To help Africa prosper, it is critical to rely on science and development-oriented international cooperation. Concerned with whether Sino-African trade may have exacerbated resource dependence in Africa, a researcher in Turkey, Dr. Alexis Habiyaremye, found that by helping African countries reduce existing infrastructure bottlenecks, deals swapping natural resources for infrastructure have enabled African countries to diversify. As in Angola, Sub-Saharan Africa has recorded unusually strong growth rates. The finding can be readily corroborated. Exports are strongly correlated with GDP across the nations of the African continent (Fig. 1), and Chinese trade with African countries has increased dramatically in recent years (Fig. 2), both significant contributors to growth. Indeed, without external assistance, the economies of Africa would have a more difficult path that is easily impeded by natural disasters and social shocks.

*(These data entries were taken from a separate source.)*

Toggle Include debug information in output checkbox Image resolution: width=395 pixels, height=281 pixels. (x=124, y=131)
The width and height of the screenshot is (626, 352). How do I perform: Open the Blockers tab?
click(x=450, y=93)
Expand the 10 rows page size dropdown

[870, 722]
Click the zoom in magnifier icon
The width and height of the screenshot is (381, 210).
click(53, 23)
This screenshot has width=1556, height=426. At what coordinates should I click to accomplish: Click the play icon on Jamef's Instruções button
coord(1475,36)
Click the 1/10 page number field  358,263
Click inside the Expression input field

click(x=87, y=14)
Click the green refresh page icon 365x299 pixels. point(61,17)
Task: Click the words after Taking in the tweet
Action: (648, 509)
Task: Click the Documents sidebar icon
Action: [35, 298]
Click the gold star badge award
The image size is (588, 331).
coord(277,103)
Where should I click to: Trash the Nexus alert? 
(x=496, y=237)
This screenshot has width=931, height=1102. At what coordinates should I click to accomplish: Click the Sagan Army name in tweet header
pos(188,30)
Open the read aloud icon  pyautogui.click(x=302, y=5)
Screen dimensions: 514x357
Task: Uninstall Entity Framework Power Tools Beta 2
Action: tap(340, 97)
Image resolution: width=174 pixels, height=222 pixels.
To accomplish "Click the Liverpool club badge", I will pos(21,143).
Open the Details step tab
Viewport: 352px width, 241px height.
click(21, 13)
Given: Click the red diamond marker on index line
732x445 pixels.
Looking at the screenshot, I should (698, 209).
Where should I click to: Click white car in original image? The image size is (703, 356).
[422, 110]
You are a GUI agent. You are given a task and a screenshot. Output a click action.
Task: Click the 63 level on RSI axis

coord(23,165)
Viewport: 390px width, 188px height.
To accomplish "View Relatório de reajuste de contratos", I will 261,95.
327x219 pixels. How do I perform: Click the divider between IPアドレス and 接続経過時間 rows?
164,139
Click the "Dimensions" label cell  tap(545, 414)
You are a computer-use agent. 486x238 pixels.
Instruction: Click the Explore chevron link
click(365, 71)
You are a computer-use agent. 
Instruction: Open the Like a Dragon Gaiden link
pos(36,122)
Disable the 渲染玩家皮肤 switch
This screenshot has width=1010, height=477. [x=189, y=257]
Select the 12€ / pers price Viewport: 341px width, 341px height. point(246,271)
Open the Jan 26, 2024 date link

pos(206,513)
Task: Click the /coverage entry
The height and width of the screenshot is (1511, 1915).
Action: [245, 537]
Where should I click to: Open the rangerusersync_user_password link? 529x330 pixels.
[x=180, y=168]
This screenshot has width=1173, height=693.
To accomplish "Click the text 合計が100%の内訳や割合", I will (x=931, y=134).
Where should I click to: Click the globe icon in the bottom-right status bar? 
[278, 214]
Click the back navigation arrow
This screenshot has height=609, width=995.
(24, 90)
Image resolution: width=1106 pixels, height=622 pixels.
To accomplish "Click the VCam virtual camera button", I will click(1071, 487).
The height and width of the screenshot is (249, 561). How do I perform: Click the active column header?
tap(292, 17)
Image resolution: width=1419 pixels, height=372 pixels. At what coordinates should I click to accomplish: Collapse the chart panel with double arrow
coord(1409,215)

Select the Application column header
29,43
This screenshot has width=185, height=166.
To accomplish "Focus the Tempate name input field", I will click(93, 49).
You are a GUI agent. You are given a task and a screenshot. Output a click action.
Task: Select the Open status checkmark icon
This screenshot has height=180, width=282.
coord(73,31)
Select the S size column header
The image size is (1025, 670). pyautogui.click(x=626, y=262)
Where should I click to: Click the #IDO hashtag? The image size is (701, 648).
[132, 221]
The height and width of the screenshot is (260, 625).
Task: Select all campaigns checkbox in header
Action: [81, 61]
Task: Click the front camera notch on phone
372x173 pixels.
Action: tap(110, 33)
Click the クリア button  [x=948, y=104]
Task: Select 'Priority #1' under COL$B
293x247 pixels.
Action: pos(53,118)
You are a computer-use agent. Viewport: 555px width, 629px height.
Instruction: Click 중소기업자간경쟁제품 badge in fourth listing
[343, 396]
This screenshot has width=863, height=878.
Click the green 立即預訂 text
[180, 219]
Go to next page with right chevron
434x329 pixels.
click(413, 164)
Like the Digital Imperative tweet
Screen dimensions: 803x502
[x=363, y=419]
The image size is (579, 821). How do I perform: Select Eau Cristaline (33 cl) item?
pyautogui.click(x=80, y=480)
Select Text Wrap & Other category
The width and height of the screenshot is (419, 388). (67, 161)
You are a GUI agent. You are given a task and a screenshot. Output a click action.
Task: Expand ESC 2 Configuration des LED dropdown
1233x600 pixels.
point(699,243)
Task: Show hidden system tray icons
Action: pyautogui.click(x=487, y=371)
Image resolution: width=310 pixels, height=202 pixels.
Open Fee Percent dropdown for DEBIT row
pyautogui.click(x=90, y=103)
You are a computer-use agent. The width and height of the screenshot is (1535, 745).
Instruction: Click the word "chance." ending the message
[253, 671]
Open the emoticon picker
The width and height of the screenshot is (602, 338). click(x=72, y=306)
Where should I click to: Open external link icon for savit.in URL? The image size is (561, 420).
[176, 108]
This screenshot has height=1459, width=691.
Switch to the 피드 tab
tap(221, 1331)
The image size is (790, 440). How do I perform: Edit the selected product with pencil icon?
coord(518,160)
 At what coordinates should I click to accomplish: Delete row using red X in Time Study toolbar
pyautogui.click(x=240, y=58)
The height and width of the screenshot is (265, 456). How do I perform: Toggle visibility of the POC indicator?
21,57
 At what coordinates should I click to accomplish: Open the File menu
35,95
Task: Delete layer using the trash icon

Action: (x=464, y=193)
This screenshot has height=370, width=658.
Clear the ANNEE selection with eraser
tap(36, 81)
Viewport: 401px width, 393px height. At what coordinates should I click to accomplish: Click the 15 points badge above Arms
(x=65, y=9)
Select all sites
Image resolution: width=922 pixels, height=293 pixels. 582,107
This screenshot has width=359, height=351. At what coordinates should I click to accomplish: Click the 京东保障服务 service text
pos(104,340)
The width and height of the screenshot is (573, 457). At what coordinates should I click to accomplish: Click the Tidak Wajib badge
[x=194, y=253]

However, it is hard, if not impossible, for the West to provide assistance to Africa with no strings attached at the present time because of the high costs and associated risks accompanying the projects the West would offer. Unconstrained by the need for short-term profit and well able to manage labor costs, China is one of the few countries at present that can still afford to provide largely condition-free assistance to Africa.

Moreover, as a developing country, China has made one of the fastest transitions from low-income to moderately high-income. An important contributor to China’s rapid development was its emphasis on infrastructure construction in the early stages of development. Surely, China has obtained a lot of invaluable assistance in capital, technology and management skill from the World Bank and multilateral institutions for infrastructure construction. It is willing to share this experience with its African brothers.

Earth is just a pale blue dot, as Carl Sagan sentimentally put it:

“On it everyone you love, everyone you know, everyone you ever heard of, every human being who ever was, lived out their lives. The aggregate of our joy and suffering, thousands of confident religions, ideologies, and economic doctrines, every hunter and forager, every hero and coward, every creator and destroyer of civilization, every king and peasant, every young couple in love, every mother and father, hopeful child, inventor and explorer, every teacher of morals, every corrupt politician, every ‘superstar,’ every ‘supreme leader,’ every saint and sinner in the history of our species lived there — on a mote of dust suspended in a sunbeam.”

With natural disasters, including earthquakes, tropical cyclones, tornadoes, flooding, droughts, locust plagues, forest fires — many of which have been induced by extreme weather caused by climate change, occurring in far greater intensity and frequency than before — and especially COVID-19 still ravaging the United States, Latin America, India, Africa and other places, it is time to stop politicizing everything.

With great determination and sacrifice by its citizens, China brought the COVID-19 pandemic under control. How wonderful would it have been if the whole world were free of the virus in a few months? It can be done, but it calls for a concerted global effort. Similarly, where the development of Africa is concerned, the whole world must come together and coordinate efforts.